→ Exercise directions
Please give the records below back in full, exactly as shown.

----- Input -----

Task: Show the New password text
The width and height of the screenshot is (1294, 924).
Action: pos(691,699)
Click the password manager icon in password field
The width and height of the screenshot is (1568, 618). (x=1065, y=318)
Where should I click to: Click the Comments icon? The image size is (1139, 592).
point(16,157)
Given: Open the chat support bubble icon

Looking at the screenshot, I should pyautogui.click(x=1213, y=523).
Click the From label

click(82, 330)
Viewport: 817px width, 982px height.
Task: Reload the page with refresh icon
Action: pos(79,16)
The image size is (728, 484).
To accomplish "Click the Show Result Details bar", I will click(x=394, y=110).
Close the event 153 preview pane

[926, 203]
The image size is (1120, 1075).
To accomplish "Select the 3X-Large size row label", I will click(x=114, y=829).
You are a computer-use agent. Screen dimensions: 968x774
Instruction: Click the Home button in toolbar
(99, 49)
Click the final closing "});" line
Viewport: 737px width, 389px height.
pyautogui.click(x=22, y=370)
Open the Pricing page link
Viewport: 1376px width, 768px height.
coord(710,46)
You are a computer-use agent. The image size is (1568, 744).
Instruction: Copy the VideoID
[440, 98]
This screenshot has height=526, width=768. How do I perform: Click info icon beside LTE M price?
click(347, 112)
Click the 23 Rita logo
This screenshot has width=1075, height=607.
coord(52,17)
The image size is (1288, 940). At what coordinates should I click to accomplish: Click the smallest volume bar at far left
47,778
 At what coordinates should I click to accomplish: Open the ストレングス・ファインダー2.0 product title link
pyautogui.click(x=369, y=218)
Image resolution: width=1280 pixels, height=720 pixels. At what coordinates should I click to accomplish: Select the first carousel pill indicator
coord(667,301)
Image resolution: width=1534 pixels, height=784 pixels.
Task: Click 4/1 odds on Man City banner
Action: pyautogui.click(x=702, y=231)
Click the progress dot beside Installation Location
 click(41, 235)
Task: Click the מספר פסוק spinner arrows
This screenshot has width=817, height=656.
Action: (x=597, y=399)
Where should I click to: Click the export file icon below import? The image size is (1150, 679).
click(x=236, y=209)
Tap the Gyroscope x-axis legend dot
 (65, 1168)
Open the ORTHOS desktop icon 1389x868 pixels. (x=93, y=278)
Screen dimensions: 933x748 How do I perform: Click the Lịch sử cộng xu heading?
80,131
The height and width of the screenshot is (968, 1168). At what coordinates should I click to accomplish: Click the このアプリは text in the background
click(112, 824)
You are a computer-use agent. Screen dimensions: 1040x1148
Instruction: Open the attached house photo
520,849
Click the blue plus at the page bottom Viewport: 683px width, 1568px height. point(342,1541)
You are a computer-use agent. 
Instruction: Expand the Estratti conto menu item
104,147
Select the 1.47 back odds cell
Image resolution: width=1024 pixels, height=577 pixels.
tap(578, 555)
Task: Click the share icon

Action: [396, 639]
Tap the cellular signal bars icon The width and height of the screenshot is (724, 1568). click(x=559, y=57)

-----

→ Answer to the problem
Task: Show the New password text
The width and height of the screenshot is (1294, 924).
Action: pos(691,699)
Click the password manager icon in password field
The width and height of the screenshot is (1568, 618). (x=1065, y=318)
Where should I click to: Click the Comments icon? The image size is (1139, 592).
point(16,157)
Given: Open the chat support bubble icon

Looking at the screenshot, I should pyautogui.click(x=1213, y=523).
Click the From label

click(82, 330)
Viewport: 817px width, 982px height.
Task: Reload the page with refresh icon
Action: pos(79,16)
The image size is (728, 484).
To accomplish "Click the Show Result Details bar", I will click(x=394, y=110).
Close the event 153 preview pane

[926, 203]
The image size is (1120, 1075).
To accomplish "Select the 3X-Large size row label", I will click(x=114, y=829).
You are a computer-use agent. Screen dimensions: 968x774
Instruction: Click the Home button in toolbar
(99, 49)
Click the final closing "});" line
Viewport: 737px width, 389px height.
pyautogui.click(x=22, y=370)
Open the Pricing page link
Viewport: 1376px width, 768px height.
coord(710,46)
You are a computer-use agent. The image size is (1568, 744).
Instruction: Copy the VideoID
[440, 98]
This screenshot has height=526, width=768. How do I perform: Click info icon beside LTE M price?
click(347, 112)
Click the 23 Rita logo
This screenshot has width=1075, height=607.
coord(52,17)
The image size is (1288, 940). At what coordinates should I click to accomplish: Click the smallest volume bar at far left
47,778
 At what coordinates should I click to accomplish: Open the ストレングス・ファインダー2.0 product title link
pyautogui.click(x=369, y=218)
Image resolution: width=1280 pixels, height=720 pixels. At what coordinates should I click to accomplish: Select the first carousel pill indicator
coord(667,301)
Image resolution: width=1534 pixels, height=784 pixels.
Task: Click 4/1 odds on Man City banner
Action: pyautogui.click(x=702, y=231)
Click the progress dot beside Installation Location
 click(41, 235)
Task: Click the מספר פסוק spinner arrows
This screenshot has width=817, height=656.
Action: (x=597, y=399)
Where should I click to: Click the export file icon below import? The image size is (1150, 679).
click(x=236, y=209)
Tap the Gyroscope x-axis legend dot
 (65, 1168)
Open the ORTHOS desktop icon 1389x868 pixels. (x=93, y=278)
Screen dimensions: 933x748 How do I perform: Click the Lịch sử cộng xu heading?
80,131
The height and width of the screenshot is (968, 1168). At what coordinates should I click to accomplish: Click the このアプリは text in the background
click(112, 824)
You are a computer-use agent. Screen dimensions: 1040x1148
Instruction: Open the attached house photo
520,849
Click the blue plus at the page bottom Viewport: 683px width, 1568px height. point(342,1541)
You are a computer-use agent. 
Instruction: Expand the Estratti conto menu item
104,147
Select the 1.47 back odds cell
Image resolution: width=1024 pixels, height=577 pixels.
tap(578, 555)
Task: Click the share icon

Action: [396, 639]
Tap the cellular signal bars icon The width and height of the screenshot is (724, 1568). click(x=559, y=57)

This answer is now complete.